‘Higher volatility, higher complexity’: How investors can surf a wave of mutilation
Significant and complex “Waves of transformation” are sweeping markets, according to BlackRock, and investors are going to have to update their playbook if they want to ride them to shore.
There’s the positive, productive waves, with huge capex into the AI megaforce, the rewiring of global supply chains and the energy transition. And then there’s those that investors will be more likely to think of as waves of mutilation: geopolitical and economic volatility, an increasingly confused domestic political discourse, and monetary policy uncertainty hanging over everything.
“We as investors need to move through the five stages of grieving for the Great Moderation and that lovely time period where volatility was lower and – maybe it didn’t always feel like it when we were living it – but in the round equity markets kind of went up from after the GFC right up until Covid,” said Ben Powell, BlackRock Investment Institute’s chief strategist for APAC.
“Things are more complicated now; complicated can mean positive, but it could also be negative. In our judgement, we need to adjust to a new investment playbook to make the most of this new market and macroeconomic context.”
One of those adjustments involves a more dynamic approach to markets. August’s ructions are quickly becoming central to this way of thinking, with those who don’t believe in unlimited multiple expansion holding it up as evidence that the y-line will not go up forever.

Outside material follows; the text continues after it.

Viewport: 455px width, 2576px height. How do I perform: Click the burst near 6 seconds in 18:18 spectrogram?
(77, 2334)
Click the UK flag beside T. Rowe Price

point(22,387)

“Market conditions are going to be more volatile, much harder to predict, and what that means is risk and opportunities from market volatility are going to be more common placed,” Powell said. “We saw an example of this in August with the fairly dramatic selloff and some drama in Japan. We’re going to see more of this, again, structurally, because the market, in our assessment, is accurately reflecting a more confusing situation.
It’s a way of thinking that’s been embraced by the Future Fund (though not without some criticism) and discussed by Macquarie’s Viktor Shvets, who suggested in 2023 that one way to negotiate an increasingly volatile market is to simply “do what it tells you” – form no views and trade near-constantly at the behest of whatever signal you receive that day.
“Geopolitics, politics, macro policy – all of that is more difficult, and so it’s appropriate for the market to be more confused about that, and we as investors need to be prepared for that, which means we need to be more dynamic and prepared to act with more alacrity than what was necessary through the Great Moderation, where the right approach to portfolios was ‘be long and don’t touch’,” Powell said. “We now think you’re going to have to manage your portfolio a little more intentionally.”
And because central banks are constrained in their “ability to come riding to our rescue at the first sign of trouble”, investors will actually have to focus on the business of, well, investing rather than relying on the Fed to underpin returns with ultra-low rates or unconventional monetary policy.
“We think investors are going to be rewarded by spending proportionately more time looking at business leaders and companies and proportionately less time looking at central bankers,” Powell said. “I don’t want to stress that point – they’re obviously still important. But given our assessment that they’re a little bit constrained because inflation is going to hang around… the importance of security selection and asset class selection is much higher, we think, in this new market paradigm.”
They should also buck the old fashioned risk on/off mindset; investors can and should be leaning into risk, but they’re going to have to be “much more targeted and specific” about what kind of risk they want in their book.
“It isn’t that old paradigm of a rising tide lifting all boats; it’s going to be, to extend the metaphor, surfing particular currents or eddies in wave of transformation – what sectors you want and don’t want to have, and being much more granular and much more targeted is very important,” Powell said. “It’s still completely appropriate to lean into risk, but how we’ll do it is different.
“We as investors need to evolve our investing playbook in order to be able to adapt to this new, more dynamic landscape, and if we do that we think that leaning into risk is appropriate, but there’s a different methodology as to how we lean into risk today given that higher volatility, higher complexity than it was during that Great Moderation period.”